ECLI:NL:RVS:2003:AF4752
Raad van State
- Hoger beroep
- R.W.L. Loeb
- R.E.A. Matulewicz
- Rechtspraak.nl
Hoger beroep tegen besluit college van burgemeester en wethouders over stacaravan op perceel
In deze zaak gaat het om een hoger beroep van een appellant tegen een besluit van het college van burgemeester en wethouders van Schouwen-Duiveland. Het college had op 28 september 2000 de appellant gelast om een stacaravan, die op zijn perceel was geplaatst, te verwijderen op straffe van een dwangsom.

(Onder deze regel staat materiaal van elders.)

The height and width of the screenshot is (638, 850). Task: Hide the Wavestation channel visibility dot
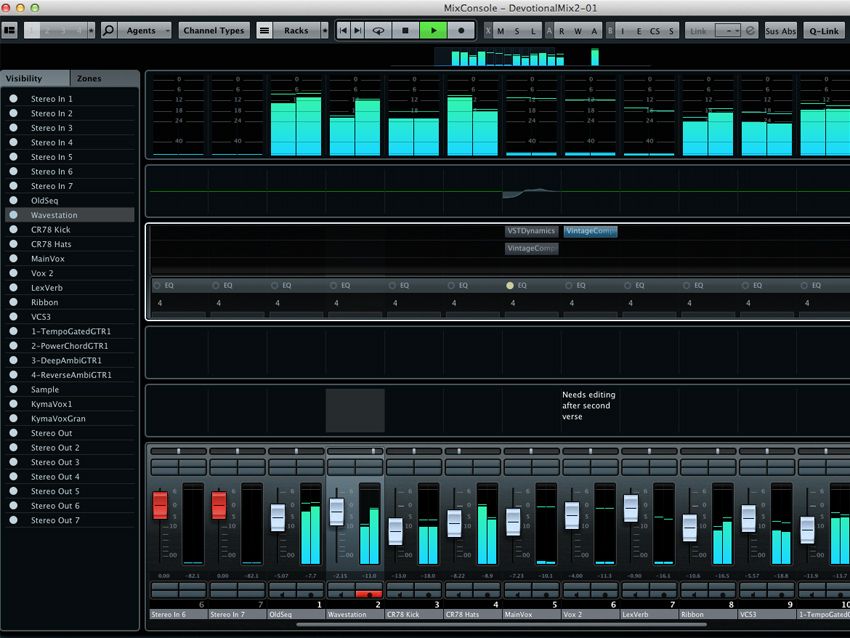tap(11, 214)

Dit besluit werd gedeeltelijk gegrond verklaard door het college op 31 juli 2001, maar de rechtbank te Middelburg verklaarde het beroep van de appellant op 12 juli 2002 ongegrond. De appellant ging hiertegen in hoger beroep bij de Raad van State, ingediend op 22 augustus 2002.
De Raad van State heeft de zaak behandeld op 31 januari 2003, waarbij de appellant in persoon verscheen en het college vertegenwoordigd was door M.J. van den Berge. De Raad overwoog dat het college had vastgesteld dat de stacaravan op het perceel werd gebruikt voor nachtverblijf, wat in strijd was met de Wet op de openluchtrecreatie en het bestemmingsplan. De appellant betwistte deze vaststelling en stelde dat de stacaravan een schaftkeet was, maar de Raad oordeelde dat de rechtbank terecht geen aanleiding had gevonden om de verklaringen van het college te betwijfelen.
Uiteindelijk oordeelde de Raad van State dat het hoger beroep ongegrond was en bevestigde de uitspraak van de rechtbank. Er werd geen proceskostenveroordeling opgelegd, en de beslissing werd uitgesproken in naam der Koningin op 19 februari 2003.